Rewrite the stretch of lines from the one containing "Screen dimensions: 1366x768" through the one containing "[x=177, y=73]", replacing "back arrow" with "forward arrow" and keeping everything else unchanged. Leave the pictures out of your answer.

**DATA LINES**:
-- begin --

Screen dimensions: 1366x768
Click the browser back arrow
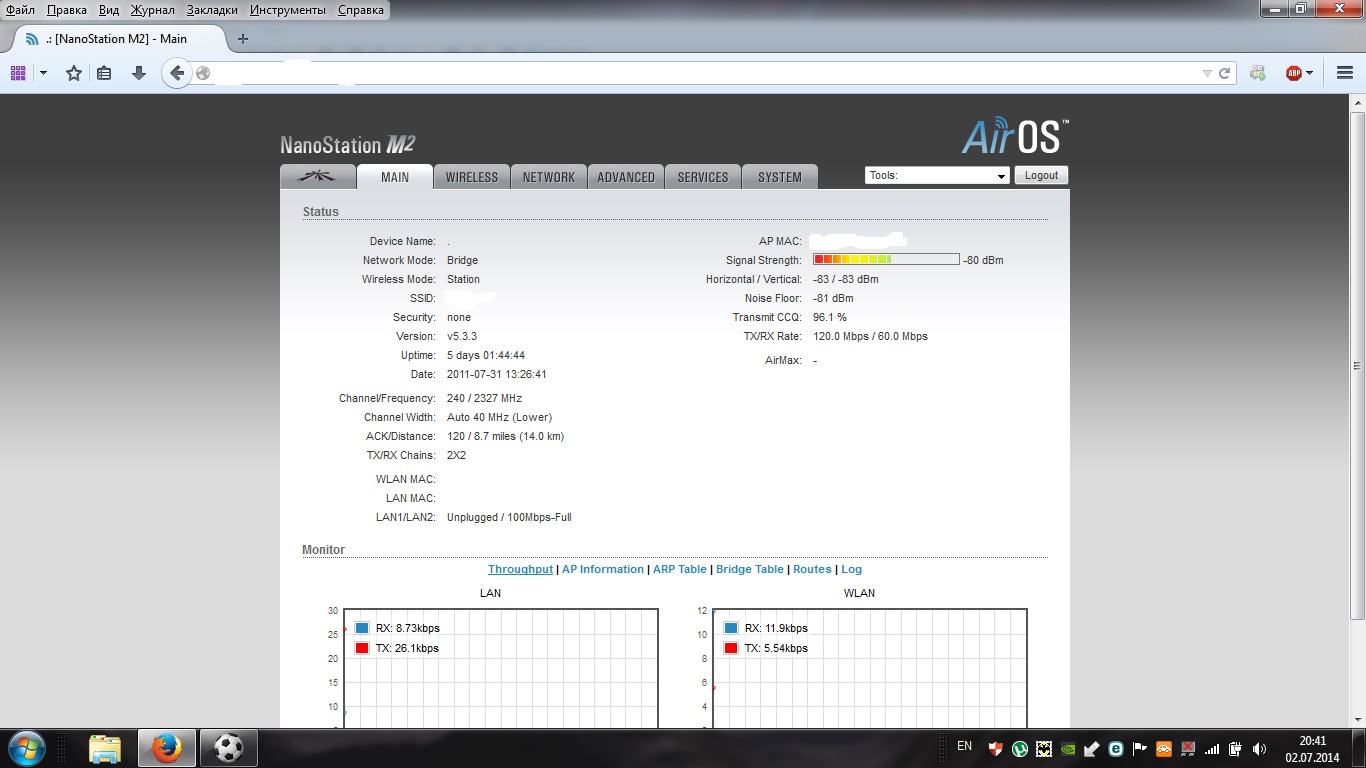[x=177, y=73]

-- end --
-- begin --

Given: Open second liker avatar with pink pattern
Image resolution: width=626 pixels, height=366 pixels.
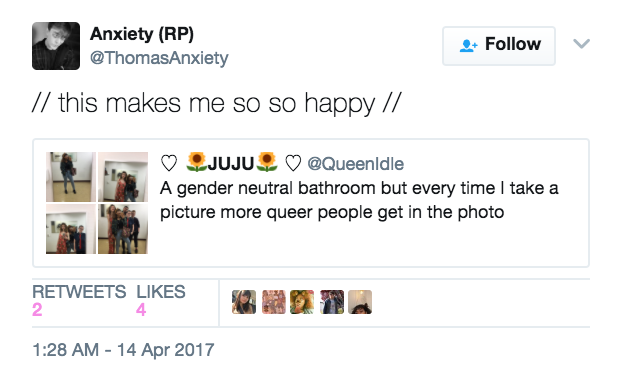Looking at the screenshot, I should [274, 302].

-- end --

**EXPECTED ANSWER**:
Screen dimensions: 1366x768
Click the browser forward arrow
[x=177, y=73]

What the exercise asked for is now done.